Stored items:
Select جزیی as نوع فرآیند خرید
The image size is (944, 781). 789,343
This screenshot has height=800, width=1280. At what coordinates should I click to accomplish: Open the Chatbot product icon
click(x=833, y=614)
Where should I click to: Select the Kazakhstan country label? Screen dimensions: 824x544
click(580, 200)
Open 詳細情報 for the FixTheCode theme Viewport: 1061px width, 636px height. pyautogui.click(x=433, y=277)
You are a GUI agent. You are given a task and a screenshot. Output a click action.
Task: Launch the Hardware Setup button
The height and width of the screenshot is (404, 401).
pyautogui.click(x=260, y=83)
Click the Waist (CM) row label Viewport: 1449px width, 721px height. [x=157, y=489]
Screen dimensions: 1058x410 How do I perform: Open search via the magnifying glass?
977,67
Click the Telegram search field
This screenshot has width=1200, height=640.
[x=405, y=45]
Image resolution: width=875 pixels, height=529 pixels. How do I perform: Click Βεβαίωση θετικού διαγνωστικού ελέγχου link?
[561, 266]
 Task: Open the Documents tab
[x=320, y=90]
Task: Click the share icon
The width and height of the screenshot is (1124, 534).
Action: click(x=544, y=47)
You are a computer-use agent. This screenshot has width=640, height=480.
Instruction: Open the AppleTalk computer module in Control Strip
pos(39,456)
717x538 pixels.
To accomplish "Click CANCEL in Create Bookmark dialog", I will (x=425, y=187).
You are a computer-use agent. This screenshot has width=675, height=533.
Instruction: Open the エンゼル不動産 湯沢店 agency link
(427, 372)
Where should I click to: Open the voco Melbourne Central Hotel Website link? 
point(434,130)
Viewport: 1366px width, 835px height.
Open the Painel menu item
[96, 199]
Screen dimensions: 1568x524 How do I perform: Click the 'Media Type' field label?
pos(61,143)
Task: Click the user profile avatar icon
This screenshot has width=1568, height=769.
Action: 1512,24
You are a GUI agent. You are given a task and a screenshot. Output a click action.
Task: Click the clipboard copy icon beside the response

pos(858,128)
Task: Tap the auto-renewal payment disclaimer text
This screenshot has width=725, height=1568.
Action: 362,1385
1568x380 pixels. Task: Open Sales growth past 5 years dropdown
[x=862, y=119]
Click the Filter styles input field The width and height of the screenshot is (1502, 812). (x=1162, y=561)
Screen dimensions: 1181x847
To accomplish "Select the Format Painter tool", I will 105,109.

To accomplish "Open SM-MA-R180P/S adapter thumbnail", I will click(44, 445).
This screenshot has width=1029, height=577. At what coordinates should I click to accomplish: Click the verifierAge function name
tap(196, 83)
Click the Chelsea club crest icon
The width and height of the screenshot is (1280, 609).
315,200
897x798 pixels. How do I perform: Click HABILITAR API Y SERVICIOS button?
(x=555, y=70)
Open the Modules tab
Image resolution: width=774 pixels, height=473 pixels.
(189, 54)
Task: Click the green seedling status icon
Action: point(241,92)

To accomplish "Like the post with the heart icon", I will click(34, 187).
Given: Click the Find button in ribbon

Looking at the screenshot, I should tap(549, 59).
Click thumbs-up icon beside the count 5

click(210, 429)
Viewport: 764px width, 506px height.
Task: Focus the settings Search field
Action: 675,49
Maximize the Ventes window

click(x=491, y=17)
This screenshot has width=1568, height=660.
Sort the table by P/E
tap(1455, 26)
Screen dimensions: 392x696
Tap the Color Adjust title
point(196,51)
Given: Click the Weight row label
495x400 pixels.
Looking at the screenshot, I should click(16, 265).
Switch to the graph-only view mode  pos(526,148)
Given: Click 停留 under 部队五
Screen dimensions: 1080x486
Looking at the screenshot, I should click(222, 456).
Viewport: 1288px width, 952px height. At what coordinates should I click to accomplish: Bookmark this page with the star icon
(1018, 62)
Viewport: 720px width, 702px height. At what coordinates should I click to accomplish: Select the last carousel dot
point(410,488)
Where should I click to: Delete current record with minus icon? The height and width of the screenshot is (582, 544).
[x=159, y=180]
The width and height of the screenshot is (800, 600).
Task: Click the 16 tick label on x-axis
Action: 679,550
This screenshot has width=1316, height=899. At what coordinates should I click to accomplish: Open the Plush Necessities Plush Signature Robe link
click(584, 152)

### PROBLEM TO SOLVE
Filter the entries above and copy only the lines that hold "will".

### RESPONSE
To accomplish "Click CANCEL in Create Bookmark dialog", I will (x=425, y=187).
To accomplish "Select the Format Painter tool", I will 105,109.
To accomplish "Open SM-MA-R180P/S adapter thumbnail", I will click(44, 445).
To accomplish "Like the post with the heart icon", I will click(34, 187).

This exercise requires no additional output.